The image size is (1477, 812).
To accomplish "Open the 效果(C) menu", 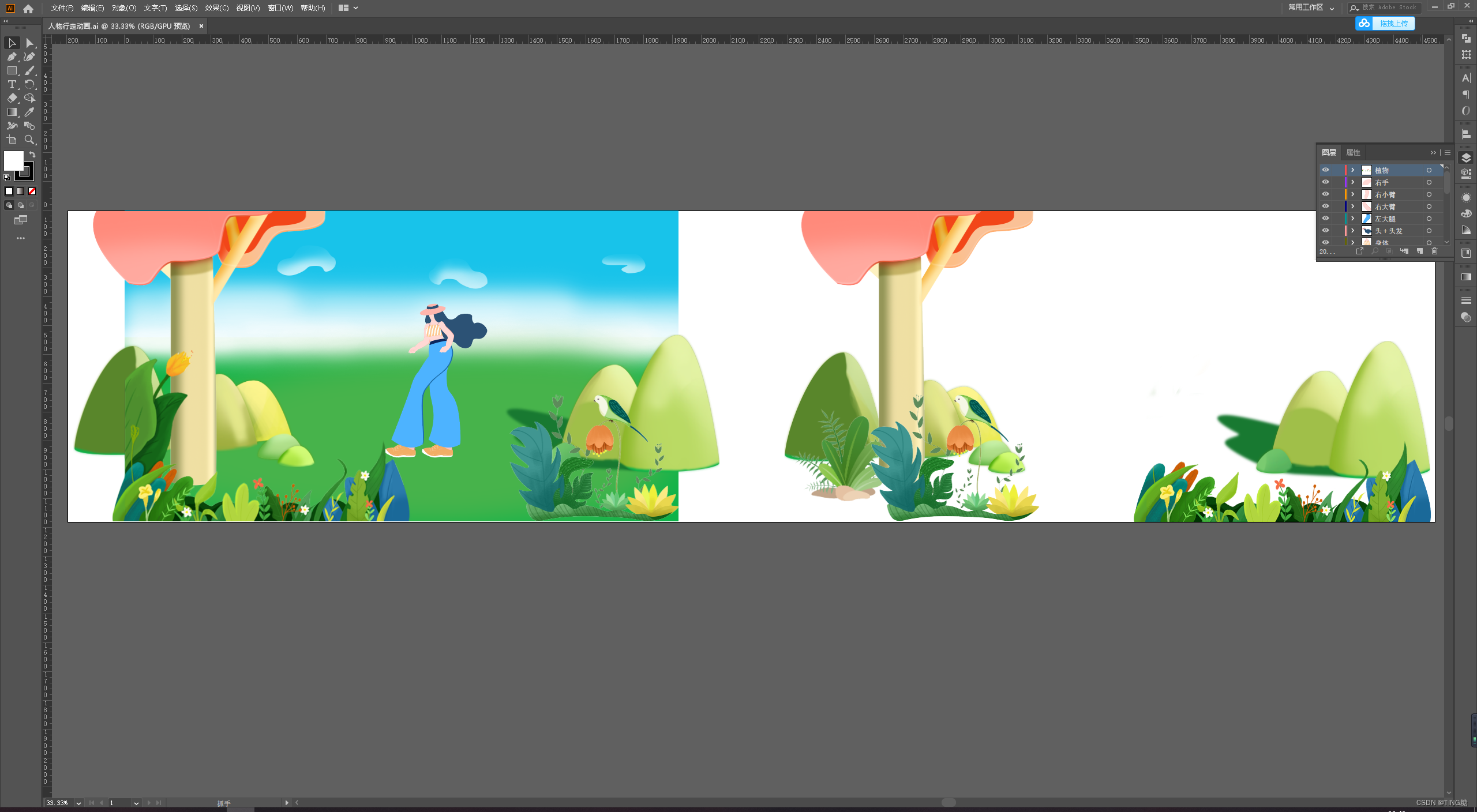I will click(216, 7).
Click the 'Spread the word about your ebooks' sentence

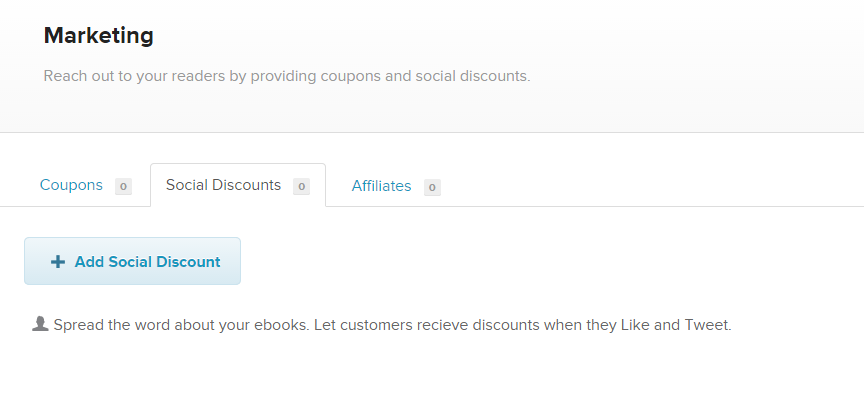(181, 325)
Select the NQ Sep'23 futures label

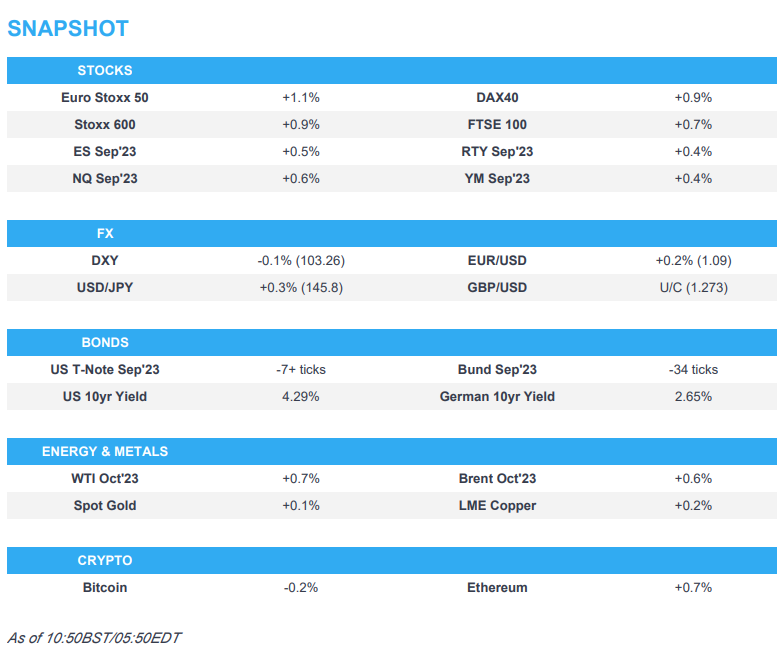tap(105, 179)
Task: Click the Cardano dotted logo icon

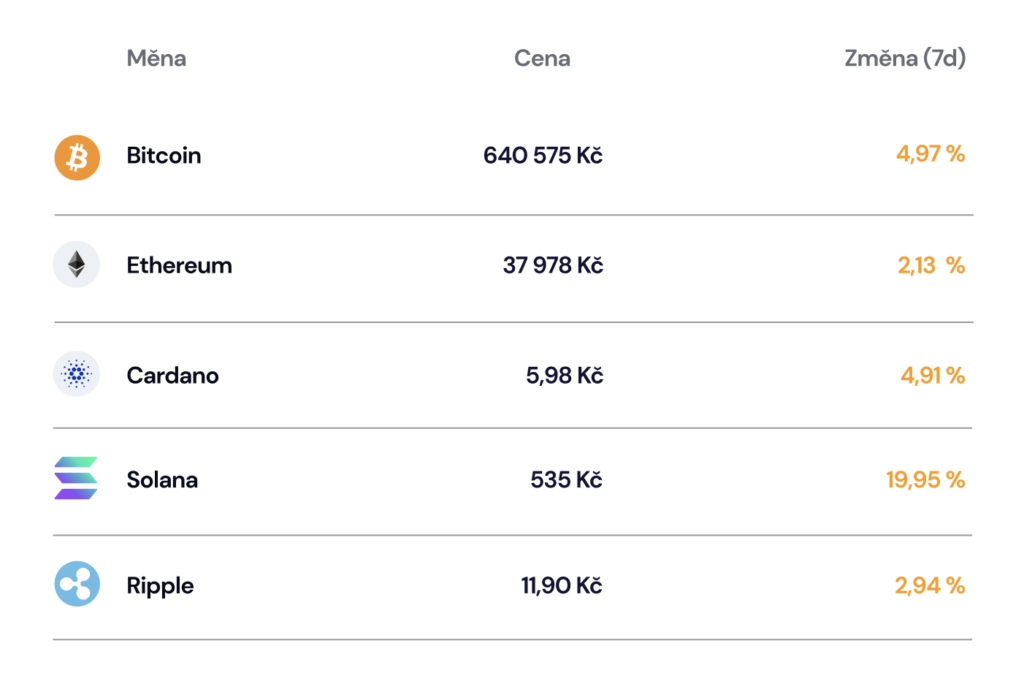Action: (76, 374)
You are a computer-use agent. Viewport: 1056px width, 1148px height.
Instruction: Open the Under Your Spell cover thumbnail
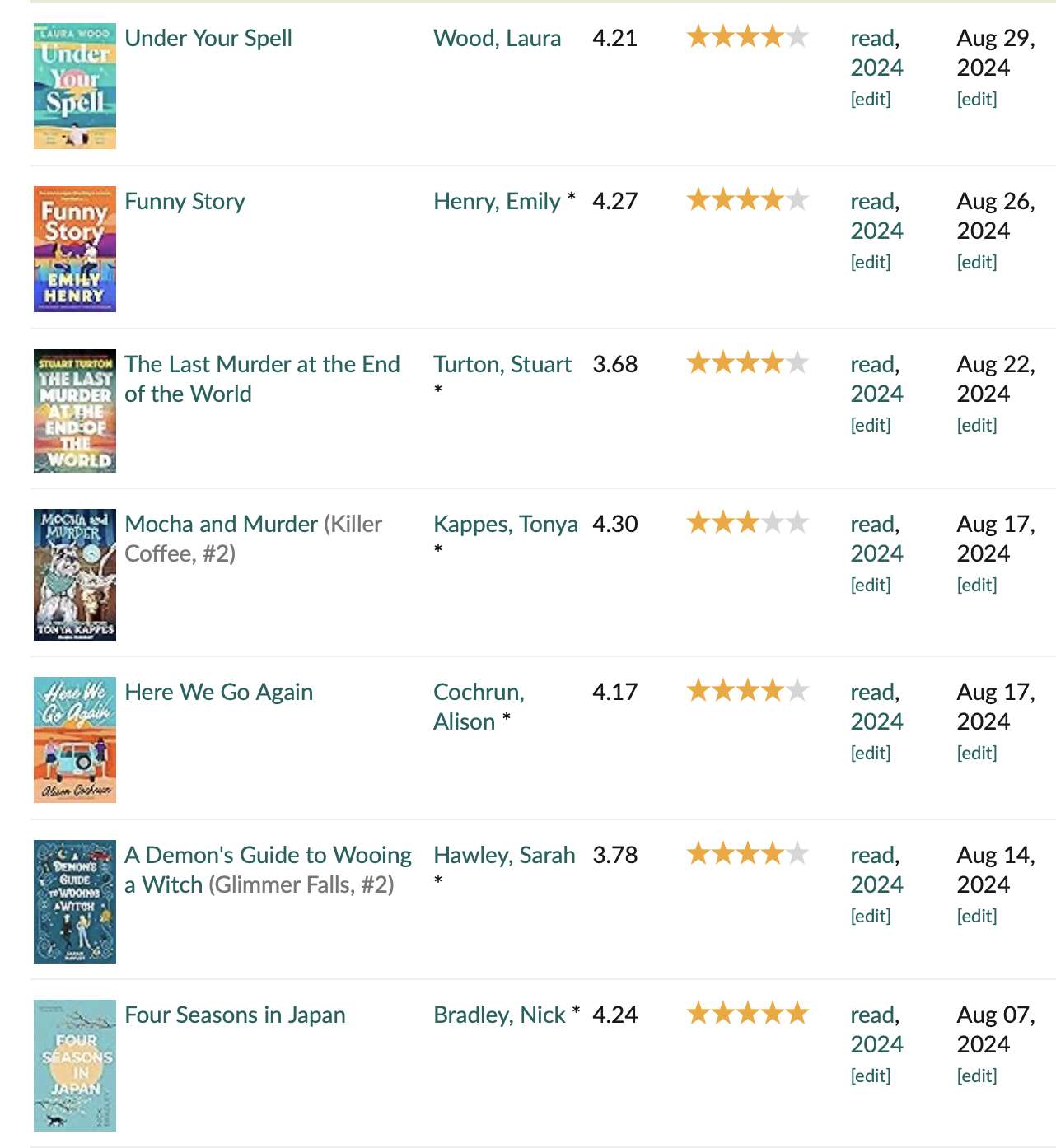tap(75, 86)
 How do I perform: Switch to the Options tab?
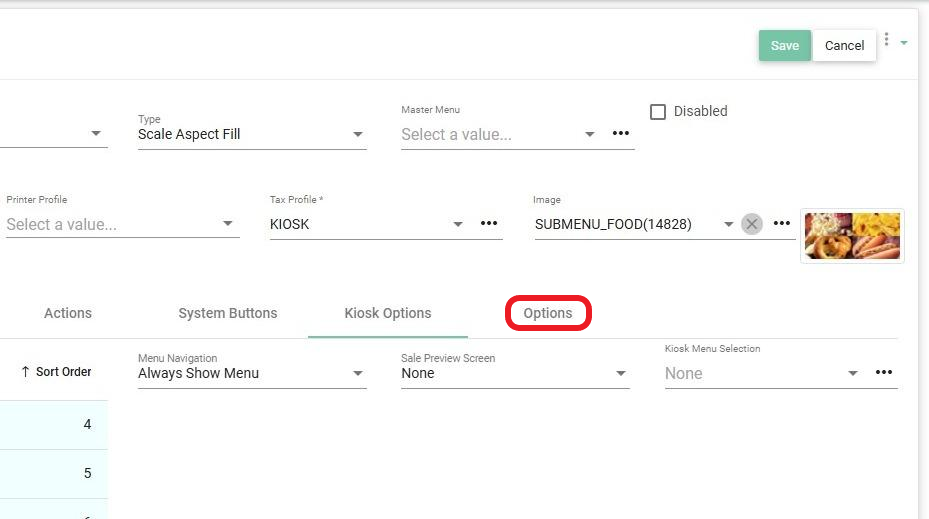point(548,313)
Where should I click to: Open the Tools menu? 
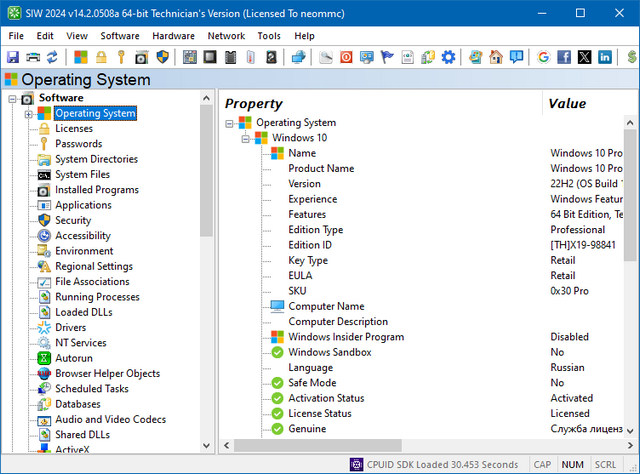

=======

= What is required =
Print the lines of the listing from the line with "How do I perform: Switch to the Options tab?" through the end of the listing, word for word, and leave the pictures out.

= Correct result =
 How do I perform: Switch to the Options tab?
point(548,313)
Where should I click to: Open the Tools menu? 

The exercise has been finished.